I'll try to make this succinct.
I took the prenatal classes with Colette - who I found alternately comforting and patronizing. In the end, I discontinued the class as I found the general mood intolerant (esp. to those who do not favor natural birth and "breathing" over prescription drugs for post-partum depression, as one example). My husband and I also saw Colette in a counseling session where we were astonished to feel more ill-at-ease than when we came in to talk with her (I won't go into the more personal details but we slunk away feeling reprimanded like teenagers).
A couple of years later we joined some friends' kids at the Aikido classes for kids. The instructor was wonderful with the kids, esp. the wiggly set; appropriately firm and clear with expectations. The "sensei", however (and don't you dare call anyone else by this title) is an arrogant megalomaniac. I've seen him move 4-year olds to tears (and outraged a mother in the process) and, when my husband and I changed our minds about our daughter continuing after a year (after some miscommunication with the instructor and just, well...time to move on as our daughter is more of a "free spirit" playing-type of 5-year old and we're OK with that), he refused to even consider refunding our tuition (we had paid just the previous day for a 5-month package and hadn't even started the classes yet!) because "That's the policy." Furthermore, he told my husband "you're just upset because you can't get what you want," among other choice statements, interrupting my husband and being basically incredibly rude. So much for being a good customer!
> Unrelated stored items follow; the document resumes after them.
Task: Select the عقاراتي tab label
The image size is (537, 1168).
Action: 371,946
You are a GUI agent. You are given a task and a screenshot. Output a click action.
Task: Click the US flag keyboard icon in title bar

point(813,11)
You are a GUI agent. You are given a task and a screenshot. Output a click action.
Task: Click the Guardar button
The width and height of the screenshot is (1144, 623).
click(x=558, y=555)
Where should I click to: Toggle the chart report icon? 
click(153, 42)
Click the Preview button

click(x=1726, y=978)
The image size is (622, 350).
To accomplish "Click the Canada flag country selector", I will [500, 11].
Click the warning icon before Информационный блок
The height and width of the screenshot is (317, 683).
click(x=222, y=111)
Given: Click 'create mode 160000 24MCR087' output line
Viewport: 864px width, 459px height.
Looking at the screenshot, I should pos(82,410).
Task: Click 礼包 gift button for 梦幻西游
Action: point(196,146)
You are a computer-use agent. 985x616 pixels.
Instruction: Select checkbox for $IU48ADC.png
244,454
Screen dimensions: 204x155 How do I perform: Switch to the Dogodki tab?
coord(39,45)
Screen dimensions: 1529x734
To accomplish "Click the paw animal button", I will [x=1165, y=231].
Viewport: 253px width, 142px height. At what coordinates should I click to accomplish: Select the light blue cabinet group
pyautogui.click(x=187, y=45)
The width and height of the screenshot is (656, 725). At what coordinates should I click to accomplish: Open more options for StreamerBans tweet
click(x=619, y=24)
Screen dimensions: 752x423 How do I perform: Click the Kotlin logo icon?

While the instructor was capable and there were fun games and activities to keep the class exciting and fast-paced, the place felt like a scary boot camp (parents were even reprimanded for their wandering toddlers - which, again, I understand, but the way in which it was done felt uncomfortable and embarrassing - and could have been done much differently). There was not "soft touch", in other words. I'm certain some kids and their parents would love this kind of paternalistic ass-whopping, but not us. We learned the hard way.